### DIRECTIONS:
This exercise asks for every line of the material that includes the word "arrow".

### PROVIDED MATERIAL:
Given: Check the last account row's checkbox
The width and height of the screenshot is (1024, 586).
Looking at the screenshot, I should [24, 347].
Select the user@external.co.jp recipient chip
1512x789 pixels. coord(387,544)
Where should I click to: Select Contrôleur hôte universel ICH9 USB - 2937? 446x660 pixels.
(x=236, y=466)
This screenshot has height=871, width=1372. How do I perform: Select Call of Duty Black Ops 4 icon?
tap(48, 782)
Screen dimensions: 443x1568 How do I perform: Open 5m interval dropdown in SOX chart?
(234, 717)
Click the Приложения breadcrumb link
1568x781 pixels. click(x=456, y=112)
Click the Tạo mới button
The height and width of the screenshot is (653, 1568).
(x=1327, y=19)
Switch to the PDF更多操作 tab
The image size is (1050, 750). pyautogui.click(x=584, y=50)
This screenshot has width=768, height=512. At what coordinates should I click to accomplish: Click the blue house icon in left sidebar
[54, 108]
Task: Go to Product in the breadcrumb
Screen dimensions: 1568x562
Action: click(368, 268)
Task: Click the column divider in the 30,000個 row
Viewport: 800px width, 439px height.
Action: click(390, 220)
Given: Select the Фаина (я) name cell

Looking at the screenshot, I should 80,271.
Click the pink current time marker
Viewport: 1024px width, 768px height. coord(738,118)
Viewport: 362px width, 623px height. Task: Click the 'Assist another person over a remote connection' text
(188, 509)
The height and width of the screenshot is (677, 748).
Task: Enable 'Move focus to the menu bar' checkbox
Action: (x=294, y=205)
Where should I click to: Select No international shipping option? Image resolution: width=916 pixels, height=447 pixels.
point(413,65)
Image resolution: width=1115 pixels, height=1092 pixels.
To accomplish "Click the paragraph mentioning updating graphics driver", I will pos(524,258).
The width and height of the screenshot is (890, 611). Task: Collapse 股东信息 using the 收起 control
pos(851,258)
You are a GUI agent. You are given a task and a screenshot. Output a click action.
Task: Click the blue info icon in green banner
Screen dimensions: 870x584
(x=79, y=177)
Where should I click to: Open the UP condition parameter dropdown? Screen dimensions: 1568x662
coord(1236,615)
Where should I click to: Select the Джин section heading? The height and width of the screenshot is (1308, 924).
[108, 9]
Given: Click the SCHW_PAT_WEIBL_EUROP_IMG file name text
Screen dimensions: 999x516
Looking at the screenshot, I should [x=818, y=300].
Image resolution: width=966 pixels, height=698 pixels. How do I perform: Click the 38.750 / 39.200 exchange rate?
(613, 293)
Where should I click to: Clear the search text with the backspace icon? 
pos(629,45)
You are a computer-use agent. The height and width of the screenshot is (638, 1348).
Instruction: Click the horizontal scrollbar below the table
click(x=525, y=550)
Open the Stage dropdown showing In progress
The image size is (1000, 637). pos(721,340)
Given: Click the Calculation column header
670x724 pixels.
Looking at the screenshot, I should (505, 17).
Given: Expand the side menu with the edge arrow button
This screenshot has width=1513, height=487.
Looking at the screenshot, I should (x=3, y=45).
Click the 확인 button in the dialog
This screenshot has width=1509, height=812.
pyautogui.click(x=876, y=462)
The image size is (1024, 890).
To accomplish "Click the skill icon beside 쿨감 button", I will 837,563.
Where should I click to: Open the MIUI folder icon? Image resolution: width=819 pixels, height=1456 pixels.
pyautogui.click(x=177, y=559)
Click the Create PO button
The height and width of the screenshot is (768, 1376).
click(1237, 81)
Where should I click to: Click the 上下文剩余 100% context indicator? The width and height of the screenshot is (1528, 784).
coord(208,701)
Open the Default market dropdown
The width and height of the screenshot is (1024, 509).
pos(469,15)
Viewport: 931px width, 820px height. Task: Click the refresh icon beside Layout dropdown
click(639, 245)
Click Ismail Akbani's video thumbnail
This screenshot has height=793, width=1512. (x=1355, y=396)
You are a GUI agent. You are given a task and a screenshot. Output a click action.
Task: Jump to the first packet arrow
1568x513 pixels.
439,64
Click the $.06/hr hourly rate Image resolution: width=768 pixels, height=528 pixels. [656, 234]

### OUTPUT BELOW:
Given: Expand the side menu with the edge arrow button
Task: Jump to the first packet arrow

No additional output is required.